Cytotoxic activity of extracts from plants of central Argentina on sensitive and multidrug-resistant leukemia cells. Isolation of an active principle from Gaillardia megapotamica.

GONZÁLEZ M.L.; JORAY M.B.; LAIOLO J.; CRESPO M.I.; PALACIOS S. M.; RUIZ G. M.; CARPINELLA M. C.

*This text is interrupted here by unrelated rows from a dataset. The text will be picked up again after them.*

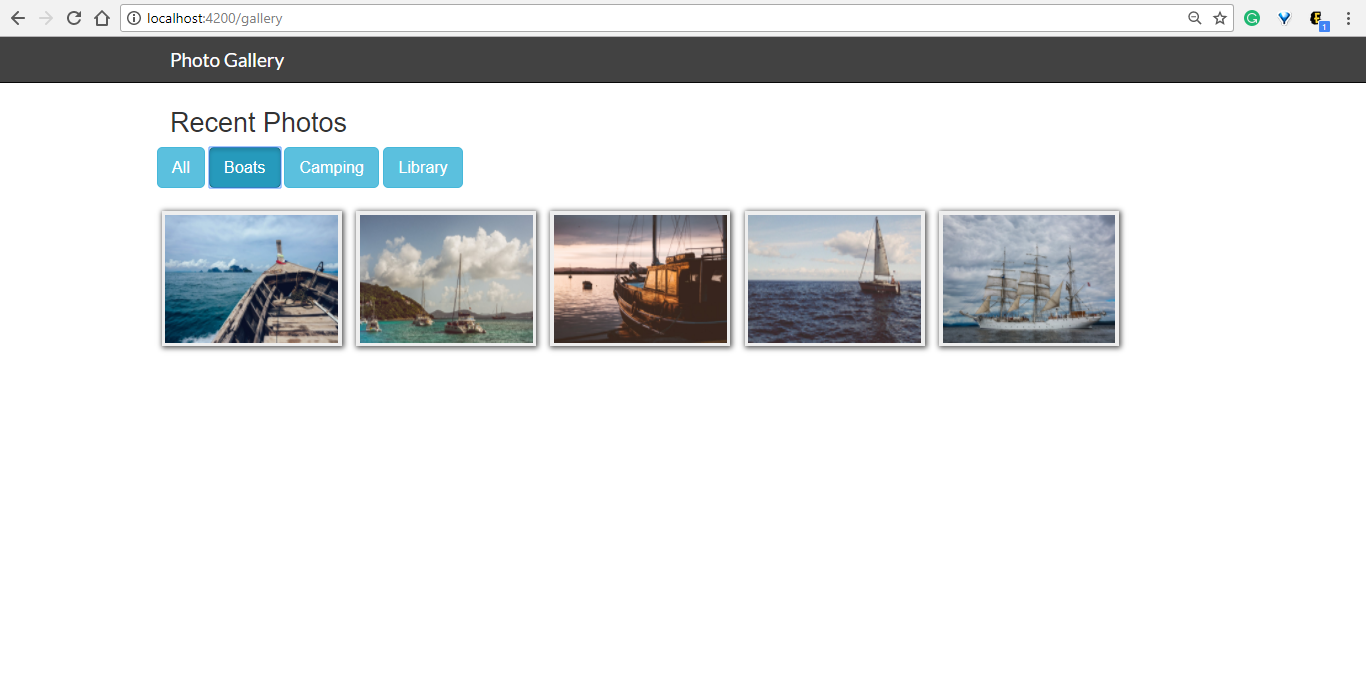This screenshot has width=1366, height=691.
Task: Open the Chrome three-dot menu
Action: point(1348,18)
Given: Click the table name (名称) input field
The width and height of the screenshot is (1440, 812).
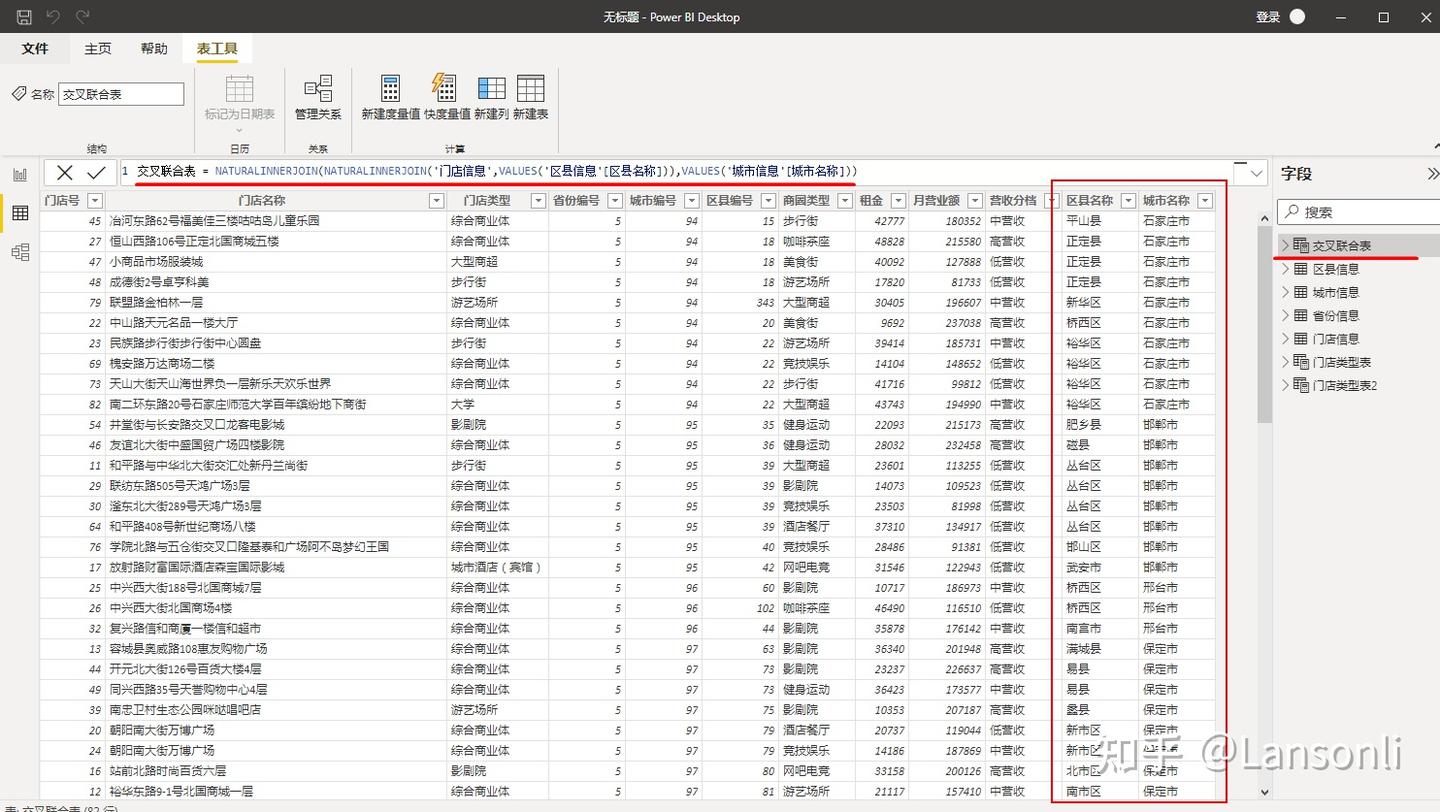Looking at the screenshot, I should 121,94.
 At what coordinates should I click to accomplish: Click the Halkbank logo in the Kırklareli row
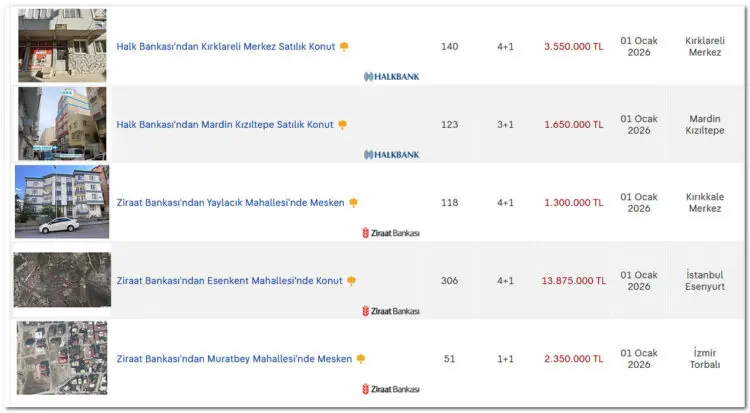[x=391, y=76]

EVIDENCE-BASED COMPLEMENTARY AND ALTERNATIVE MEDICINE

OXFORD UNIV PRESS

Lugar: Oxford; Año: 2018 vol. 2018 p. 1 - 13

1741-427X

Plants are a significant reservoir of cytotoxic agents, including compounds with the ability to interfere with multidrug resistant (MDR) cells. With the aim of finding promising candidates for chemotherapy, 91 native and naturalized plants collected from the central region of Argentina were screened for their cytotoxic effect toward sensitive and MDR P-glycoprotein (P-gp) over-expressing human leukemia cells by means of MTT assays. Among these, the ethanol extracts obtained from Aldama tucumanensis, Ambrosia elatior, Baccharis artemisioides, Baccharis coridifolia, Dimerostemma aspilioides, Gaillardia megapotamica and Vernonanthura nudiflora presented outstanding anti-proliferative activity at 50 g/mL, with inhibitory values from 93 to 100%, when tested on the acute lymphoblastic leukemia (ALL) cell line CCRF-CEM and the resistant derivative CEM-ADR5000, while 70-90% inhibition was observed against the chronic myelogenous leukemia (CML) cell K562 and its corresponding resistant subline, Lucena 1. Subsequent investigation showed these extracts to possess marked cytotoxicity with IC50 values ranging from 0.37 to 29.44 Ug/mL, most of which were below 7 ug/mL, and with ALL cells, including the drug-resistant phenotype, being the most affected. G. megapotamica extract was found to be one of the most effective and bioguided fractionation yielded helenalin (1) as responsible for its cytotoxic effect. The sesquiterpene lactone displayed IC50 values of 0.63 and 0.74 ug/mL against K562 and Lucena 1, respectively. These results support the potential of these extracts as a source of compounds for the treatment of sensitive and multidrug-resistant leukemia cells and support compound 1 as a lead for developing effective anticancer agents.